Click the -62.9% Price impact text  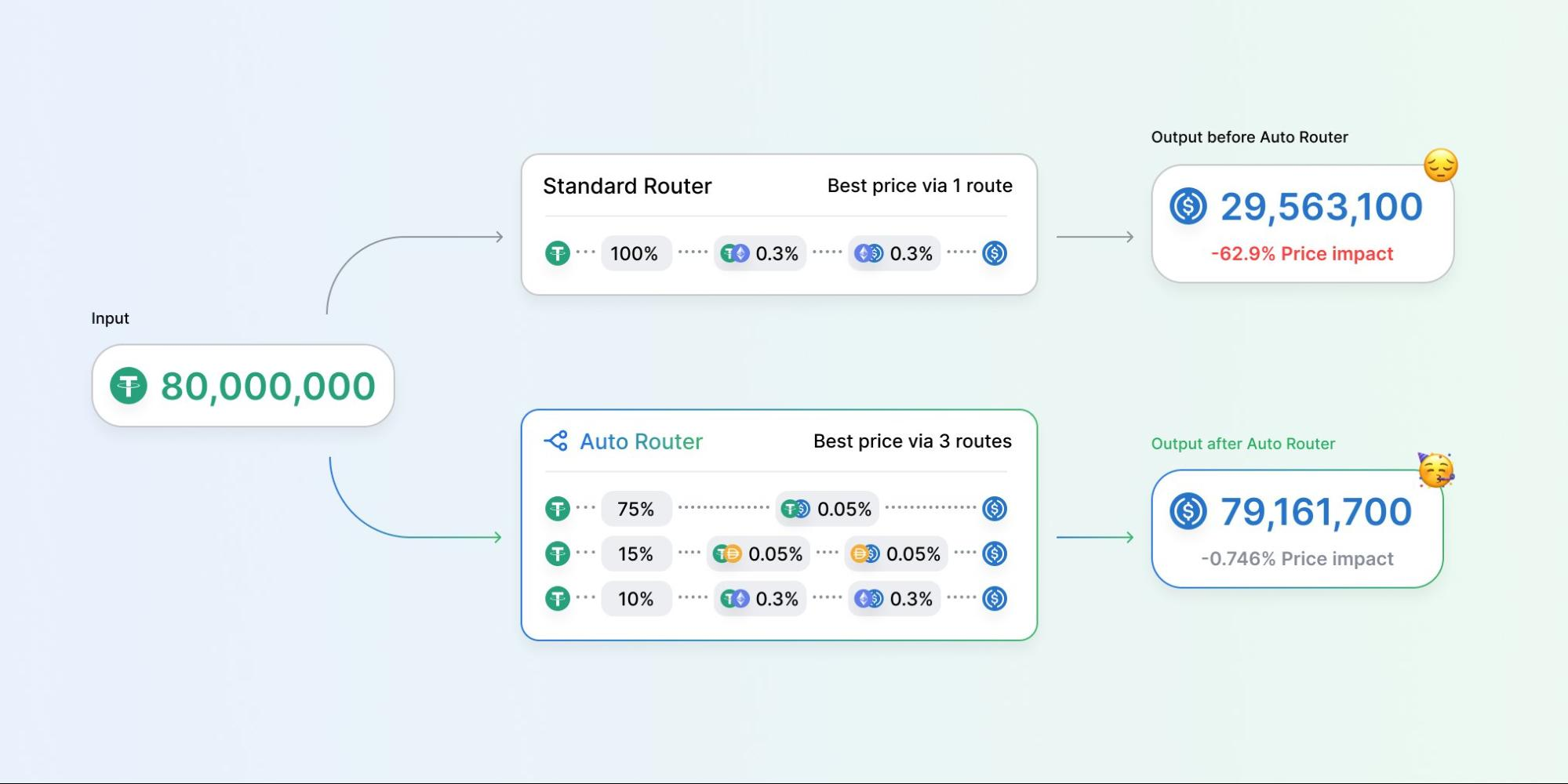(x=1302, y=253)
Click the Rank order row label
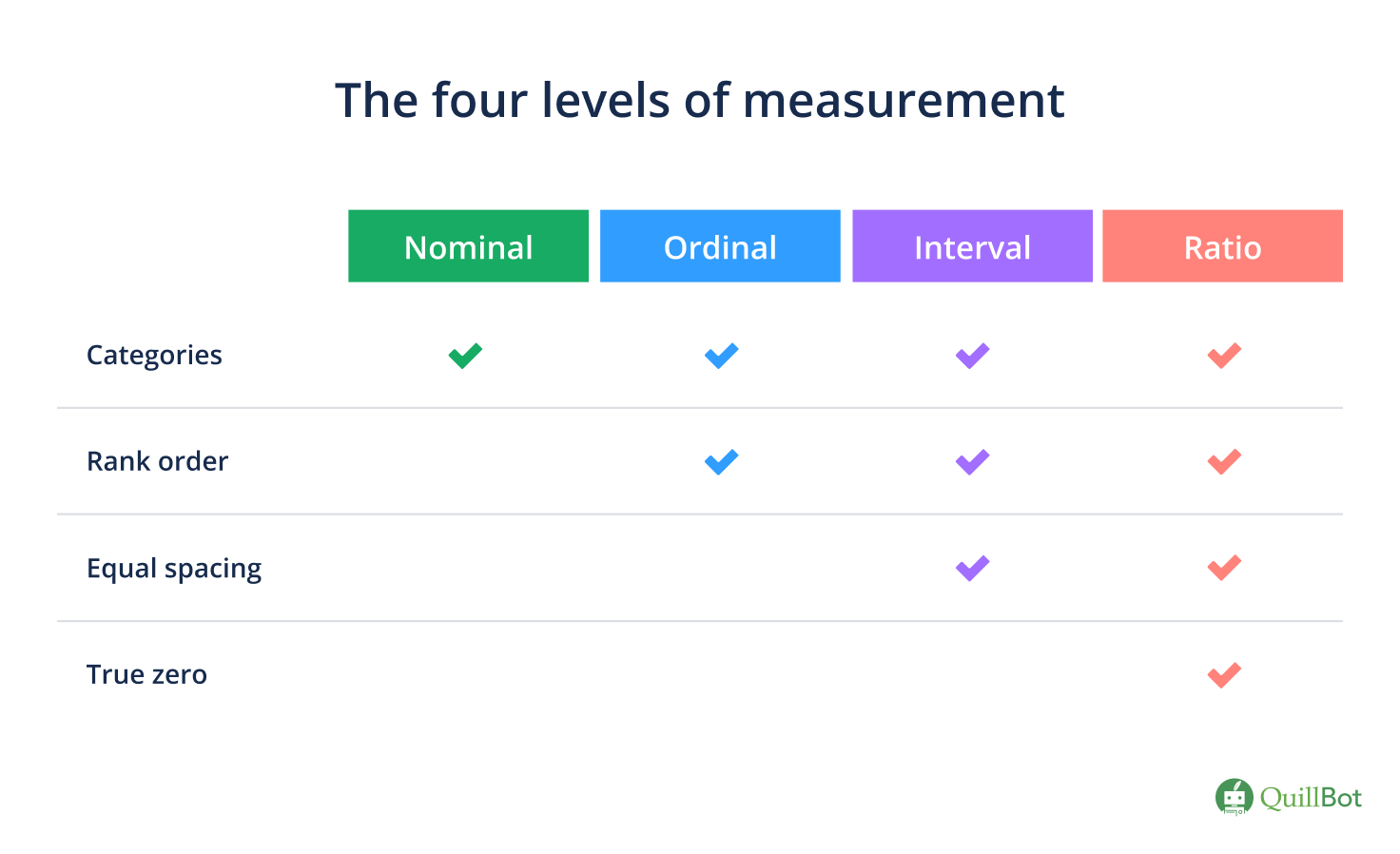1400x854 pixels. point(157,462)
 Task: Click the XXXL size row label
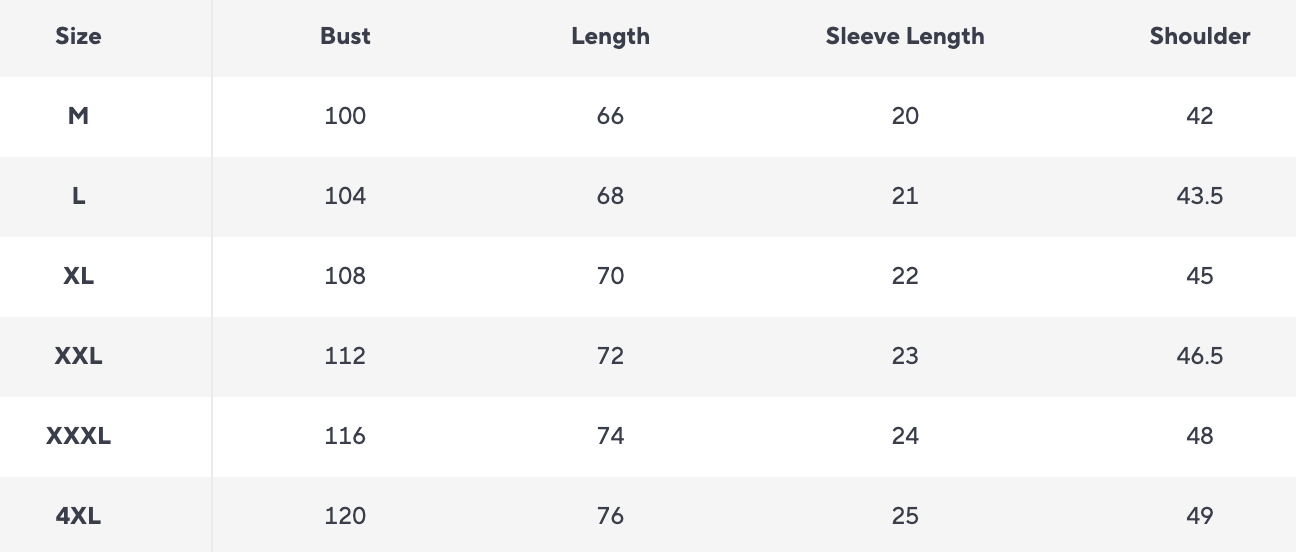[78, 436]
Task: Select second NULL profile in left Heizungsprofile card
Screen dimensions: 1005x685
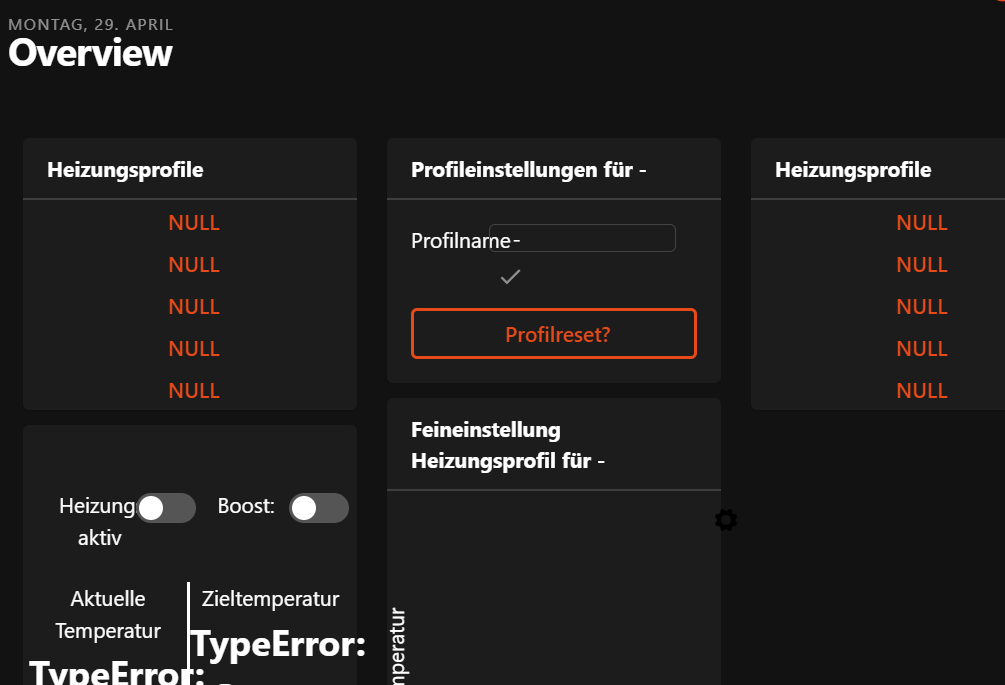Action: [x=194, y=265]
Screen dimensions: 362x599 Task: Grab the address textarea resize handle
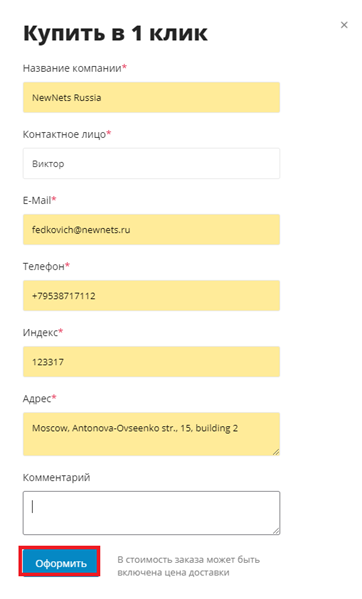tap(276, 452)
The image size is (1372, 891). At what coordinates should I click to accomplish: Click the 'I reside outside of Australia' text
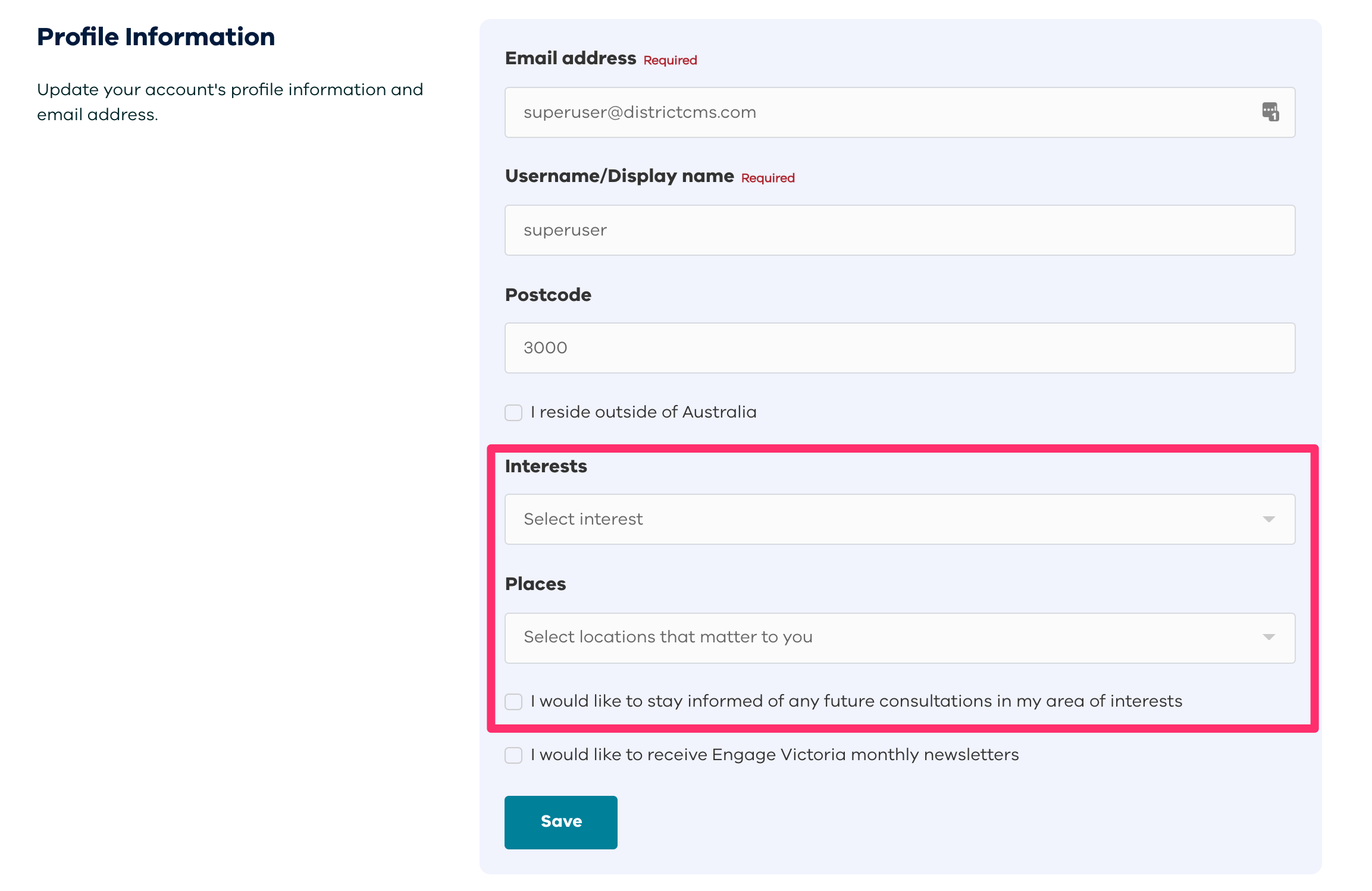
┄┄┄┄┄┄┄┄┄┄┄┄┄┄┄┄┄┄┄┄
Your task >>
Lines before the one containing "Click the Rank order row label" are not wanted; write out that line and every later line through the end of the data above, exactly, without pictures.

Reply >>
Click the Rank order row label
1400x854 pixels. point(157,462)
 Task: Click the XXXL size row label
[78, 436]
Task: Select second NULL profile in left Heizungsprofile card
Screen dimensions: 1005x685
Action: [x=194, y=265]
Screen dimensions: 362x599 Task: Grab the address textarea resize handle
tap(276, 452)
The image size is (1372, 891). At what coordinates should I click to accomplish: Click the 'I reside outside of Australia' text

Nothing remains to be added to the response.